At the time I had not fished for three decades but had so much fun that, for Father’s Day that year, my ex-wife and sons got me spin-fishing gear and tackle. A couple of years later I took an evening fly fishing course at Conestoga College conducted by Ken Collins, a professional guide who operates Grand River Troutfitters. I regret not having found fly fishing earlier, but I’ve never looked back. This spring I spent a week in the Catskills with my fly fishing buddy Dan Kennaley and his brother Martin. Fishing, especially fly fishing, is a fraternity.
Gary has fly fished occasionally over many years, using his father’s hand-me-down glass rods and Pflueger Medalist reels. He gave me his father’s fly tying gear, which I treasure even though I don’t tie my own flies. I gave Gary a 6-weight graphite fly rod and sold him an Orvis Battenkill reel.
Since I took up the sport we’ve tried to get together once or twice every summer.

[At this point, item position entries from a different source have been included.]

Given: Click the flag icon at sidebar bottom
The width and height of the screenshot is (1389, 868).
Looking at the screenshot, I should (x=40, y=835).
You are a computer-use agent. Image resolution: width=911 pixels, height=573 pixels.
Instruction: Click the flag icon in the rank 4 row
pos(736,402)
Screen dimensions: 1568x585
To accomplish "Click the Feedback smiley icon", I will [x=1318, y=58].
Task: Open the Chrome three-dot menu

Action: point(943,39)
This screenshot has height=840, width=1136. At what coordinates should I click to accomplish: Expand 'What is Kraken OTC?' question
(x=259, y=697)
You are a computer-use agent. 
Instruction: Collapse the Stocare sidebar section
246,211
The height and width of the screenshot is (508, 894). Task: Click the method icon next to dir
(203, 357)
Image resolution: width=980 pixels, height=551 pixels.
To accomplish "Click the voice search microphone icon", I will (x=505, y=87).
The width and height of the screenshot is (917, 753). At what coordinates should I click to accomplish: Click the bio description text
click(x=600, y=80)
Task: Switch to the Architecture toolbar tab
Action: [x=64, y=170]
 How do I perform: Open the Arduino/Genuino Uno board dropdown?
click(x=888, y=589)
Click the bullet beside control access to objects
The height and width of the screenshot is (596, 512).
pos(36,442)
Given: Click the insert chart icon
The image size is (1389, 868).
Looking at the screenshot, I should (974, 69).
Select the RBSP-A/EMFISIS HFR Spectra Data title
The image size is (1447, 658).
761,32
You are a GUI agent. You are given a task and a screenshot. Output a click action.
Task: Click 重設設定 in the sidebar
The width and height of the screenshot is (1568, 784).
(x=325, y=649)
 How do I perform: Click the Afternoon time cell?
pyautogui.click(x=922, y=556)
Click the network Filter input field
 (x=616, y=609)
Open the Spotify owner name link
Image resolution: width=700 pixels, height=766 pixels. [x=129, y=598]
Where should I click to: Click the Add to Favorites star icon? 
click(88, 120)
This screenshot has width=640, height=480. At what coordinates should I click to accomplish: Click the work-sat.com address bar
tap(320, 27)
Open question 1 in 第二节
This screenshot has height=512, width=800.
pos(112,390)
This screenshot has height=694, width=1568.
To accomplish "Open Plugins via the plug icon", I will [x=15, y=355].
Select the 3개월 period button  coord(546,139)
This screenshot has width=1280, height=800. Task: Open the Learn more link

I introduced him to such Southwestern Ontario waters as the Grand and Conestogo tailwaters, Whiteman’s Creek and Saugeen River headwaters (both Rocky and Beatty). He has reciprocated by introducing me to some trout and bass waters in Eastern Ontario, in addition to Duffins Creek.
We recently spent a day together on the Beatty. It was the second time I took Gary to the closest place to heaven on earth I can imagine. We caught and released a brace of small athletic ’bows.’ Gary also landed a brookie — Creation’s most beautiful creature. It was the first trout I had ever caught on an Adams, a traditional trout dry fly designed in 1922 by Michigan tyer Leonard Halliday at the request of his friend Charles Adams. I purchased a dozen of size 14 at the legendary Dette fly shop in Roscoe, NY — otherwise known as Trout Town USA.
As fate would have it, we met up with Dan Kennaley and I was able to introduce my two closest fly fishing buddies for the first time. Because of their mutual backgrounds, they discovered they knew some colleagues in common. We’re all fans of legendary outdoorsman/angler/writer Greg Clark — a short man who stands tall in the pantheon of Canadian anglers. I also discovered they both retrieve their fly reels ‘ass-backwards’ with the wrong hand.
Forty-four years is a long time to be friends. The Boys have married, raised families, some have divorced, all have buried parents and loved ones, some enjoy the deep delights of grandchildren. All but Gary and Randy have retired. Collectively we share enough health issues to fill a medicine cabinet. One of us is heroically battling Parkinson’s. Fishing and hunting have remained ties that bind. And Gary is the improved clinch knot that keeps us from slipping.
After a glorious day on the Beatty, we began making preliminary plans for a motor tour of some of the legendary rivers of Northwestern Ontario. It would be wonderful were The Boys able to gather again. Heading down Hwy 6 to Fergus for a late supper and chilled draft Gary remarked: ‘We’ve always had a good time RR.’
‘Right on Big Guy,’ I replied. Sometimes you don’t have to fib about the size of fish you catch. The fishing itself is all the truth you need when casting lines on the waters of enduring friendship.